Cibercondria: a doença da era digital

Enviada em 22/09/2020

Segundo o psiquiatra e escritor brasileiro, Augusto Cury, “o desenvolvimento tecnológico não trouxe o desenvolvimento psíquico esperado”. Nesse sentido, uma patologia relativamente nova vem crescendo cada dia mais no Brasil. A cibercondria, ou seja, a hipocondria da era digital, facilitada pelo acesso a internet, é hoje responsável pelo aumento do hábito da automedicação e da ansiedade excessiva sobre a própria saúde.

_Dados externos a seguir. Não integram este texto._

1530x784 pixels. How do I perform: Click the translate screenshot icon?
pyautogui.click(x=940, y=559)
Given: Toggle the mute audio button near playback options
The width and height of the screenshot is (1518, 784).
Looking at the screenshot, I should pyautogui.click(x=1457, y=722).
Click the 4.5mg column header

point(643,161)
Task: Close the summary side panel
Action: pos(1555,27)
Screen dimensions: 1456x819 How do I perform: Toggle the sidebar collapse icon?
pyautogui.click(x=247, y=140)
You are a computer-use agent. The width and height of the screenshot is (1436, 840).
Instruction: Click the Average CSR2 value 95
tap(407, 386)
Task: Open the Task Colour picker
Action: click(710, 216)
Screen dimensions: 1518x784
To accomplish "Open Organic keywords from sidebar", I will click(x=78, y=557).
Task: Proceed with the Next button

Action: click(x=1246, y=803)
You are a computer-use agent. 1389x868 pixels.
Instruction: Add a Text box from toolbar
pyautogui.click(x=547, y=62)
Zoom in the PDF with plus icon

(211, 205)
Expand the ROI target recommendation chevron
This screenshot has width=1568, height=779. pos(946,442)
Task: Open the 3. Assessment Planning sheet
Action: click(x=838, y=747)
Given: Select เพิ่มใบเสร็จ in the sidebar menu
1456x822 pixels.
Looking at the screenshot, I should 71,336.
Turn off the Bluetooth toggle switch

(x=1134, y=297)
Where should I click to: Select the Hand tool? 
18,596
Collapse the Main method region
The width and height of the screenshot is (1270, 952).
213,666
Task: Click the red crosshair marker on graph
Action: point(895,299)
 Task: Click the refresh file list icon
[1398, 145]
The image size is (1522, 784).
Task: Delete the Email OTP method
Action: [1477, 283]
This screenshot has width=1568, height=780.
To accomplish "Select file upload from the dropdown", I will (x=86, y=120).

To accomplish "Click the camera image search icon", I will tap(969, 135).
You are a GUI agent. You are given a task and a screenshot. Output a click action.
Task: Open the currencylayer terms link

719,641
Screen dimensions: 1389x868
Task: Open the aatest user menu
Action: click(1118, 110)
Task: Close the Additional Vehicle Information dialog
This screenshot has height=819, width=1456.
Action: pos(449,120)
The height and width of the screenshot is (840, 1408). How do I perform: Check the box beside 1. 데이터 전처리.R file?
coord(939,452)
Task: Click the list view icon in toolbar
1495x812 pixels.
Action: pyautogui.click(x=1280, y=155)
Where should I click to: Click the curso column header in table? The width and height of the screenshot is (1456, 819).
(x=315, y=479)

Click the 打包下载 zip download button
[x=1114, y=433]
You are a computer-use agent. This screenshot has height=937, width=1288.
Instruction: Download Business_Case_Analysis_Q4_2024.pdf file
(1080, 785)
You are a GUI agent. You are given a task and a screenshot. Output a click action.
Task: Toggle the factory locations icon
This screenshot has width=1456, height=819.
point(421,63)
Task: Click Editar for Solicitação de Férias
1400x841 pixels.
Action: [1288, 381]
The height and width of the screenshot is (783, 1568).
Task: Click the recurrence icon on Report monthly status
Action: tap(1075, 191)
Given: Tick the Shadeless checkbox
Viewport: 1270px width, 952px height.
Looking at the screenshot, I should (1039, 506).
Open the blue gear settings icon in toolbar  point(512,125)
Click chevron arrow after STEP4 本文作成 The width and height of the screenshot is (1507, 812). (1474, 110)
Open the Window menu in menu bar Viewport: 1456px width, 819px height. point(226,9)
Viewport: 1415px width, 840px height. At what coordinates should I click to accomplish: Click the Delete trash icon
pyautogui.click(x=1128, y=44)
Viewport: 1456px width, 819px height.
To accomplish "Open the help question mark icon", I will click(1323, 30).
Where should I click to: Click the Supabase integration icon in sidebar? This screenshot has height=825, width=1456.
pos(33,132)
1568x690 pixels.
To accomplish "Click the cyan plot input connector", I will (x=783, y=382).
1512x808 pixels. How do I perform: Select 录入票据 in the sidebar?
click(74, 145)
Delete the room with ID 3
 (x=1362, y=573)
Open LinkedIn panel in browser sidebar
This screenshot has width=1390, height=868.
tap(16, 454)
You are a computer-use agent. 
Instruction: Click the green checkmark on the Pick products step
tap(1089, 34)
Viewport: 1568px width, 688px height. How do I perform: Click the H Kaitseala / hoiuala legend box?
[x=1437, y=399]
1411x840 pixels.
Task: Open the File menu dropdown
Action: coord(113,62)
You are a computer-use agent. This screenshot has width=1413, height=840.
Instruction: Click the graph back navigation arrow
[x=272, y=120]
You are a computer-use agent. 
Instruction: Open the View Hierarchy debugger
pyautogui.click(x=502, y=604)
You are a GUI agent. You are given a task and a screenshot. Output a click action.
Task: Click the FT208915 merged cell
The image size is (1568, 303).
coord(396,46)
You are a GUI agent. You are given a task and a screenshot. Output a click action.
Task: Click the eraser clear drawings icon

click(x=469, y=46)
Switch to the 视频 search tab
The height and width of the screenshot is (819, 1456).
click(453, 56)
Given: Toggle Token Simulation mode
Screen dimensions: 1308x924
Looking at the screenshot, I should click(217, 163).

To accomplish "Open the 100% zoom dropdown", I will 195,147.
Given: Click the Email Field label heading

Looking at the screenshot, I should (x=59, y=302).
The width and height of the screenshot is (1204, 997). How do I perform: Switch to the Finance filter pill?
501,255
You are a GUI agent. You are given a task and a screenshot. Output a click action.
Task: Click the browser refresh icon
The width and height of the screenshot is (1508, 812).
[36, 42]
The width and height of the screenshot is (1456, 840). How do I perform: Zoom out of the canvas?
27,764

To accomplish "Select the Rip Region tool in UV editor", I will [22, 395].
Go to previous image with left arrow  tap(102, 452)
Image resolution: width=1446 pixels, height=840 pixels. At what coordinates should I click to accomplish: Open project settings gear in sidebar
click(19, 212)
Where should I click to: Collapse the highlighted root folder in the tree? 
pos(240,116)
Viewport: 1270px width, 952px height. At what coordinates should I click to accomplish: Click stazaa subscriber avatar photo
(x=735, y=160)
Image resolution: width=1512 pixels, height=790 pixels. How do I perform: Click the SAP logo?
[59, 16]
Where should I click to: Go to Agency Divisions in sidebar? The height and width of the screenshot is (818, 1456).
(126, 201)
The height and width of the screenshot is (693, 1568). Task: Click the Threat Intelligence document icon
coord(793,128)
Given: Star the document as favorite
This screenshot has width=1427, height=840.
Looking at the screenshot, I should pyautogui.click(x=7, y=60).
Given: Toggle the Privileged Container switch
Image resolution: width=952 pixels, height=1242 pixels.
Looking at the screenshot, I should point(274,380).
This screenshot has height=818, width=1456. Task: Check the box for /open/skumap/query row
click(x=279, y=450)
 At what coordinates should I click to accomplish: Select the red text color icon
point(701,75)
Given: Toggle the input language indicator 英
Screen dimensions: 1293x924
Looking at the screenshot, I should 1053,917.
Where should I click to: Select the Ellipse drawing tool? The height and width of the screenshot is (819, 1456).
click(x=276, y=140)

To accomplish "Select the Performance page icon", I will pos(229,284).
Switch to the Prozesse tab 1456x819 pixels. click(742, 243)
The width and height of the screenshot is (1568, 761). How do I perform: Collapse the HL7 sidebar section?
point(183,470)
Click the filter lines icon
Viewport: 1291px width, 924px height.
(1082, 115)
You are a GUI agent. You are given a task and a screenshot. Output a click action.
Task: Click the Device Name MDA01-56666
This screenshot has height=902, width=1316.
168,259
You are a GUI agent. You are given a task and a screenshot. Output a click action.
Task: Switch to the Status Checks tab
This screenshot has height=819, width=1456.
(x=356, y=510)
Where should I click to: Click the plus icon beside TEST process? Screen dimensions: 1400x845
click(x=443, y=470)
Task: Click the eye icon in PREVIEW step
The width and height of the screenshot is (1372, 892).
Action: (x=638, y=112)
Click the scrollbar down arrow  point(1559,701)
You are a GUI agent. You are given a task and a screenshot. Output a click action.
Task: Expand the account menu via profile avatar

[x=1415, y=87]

Em primeiro plano, segundo dados do Conselho Federal de Farmácia (CFF), a automedicação é um hábito comum a 77% dos brasileiros. Essa situação pode acarretar em inúmeras consequências para os usuários, como a intoxicação e o vício em tais medicamentos. Ademais, ingerir remédios sem prescrição médica pode aliviar os sintomas e, consequentemente, mascarar o diagnóstico da doença.

Além disso, outra consequência das pesquisas na internet sobre sintomas que o indivíduo sente é a tendência a acreditar que possui todas as doenças indicadas pelas plataformas de pesquisa. Dessa forma, a pessoa se sente excessivamente ansiosa porque faz um autodiagnóstico baseado no que leu na internet. Ademais, em certos casos, alguns até mesmo duvidam do diagnóstico feito por um profissional da área da saúde, pois já estão certos que podem confiar nas informações da internet.

Diante do exposto, conclui-se que medidas são necessárias para a resolução da problemática. É preciso que o Ministério da Saúde disponibilize, através do SUS, psicólogos para atender os portadores de tal doença. Ademais, em parceria com os veículos midiáticos, devem criar propagandas e campanhas que alertem sobre os perigos da cibercondria, que devem ser veiculadas na televisão e nas redes sociais, voltadas para a população, com o objetivo de alertar as pessoas sobre esse male. Dessa forma, será possível frear a disseminação da cibercondria.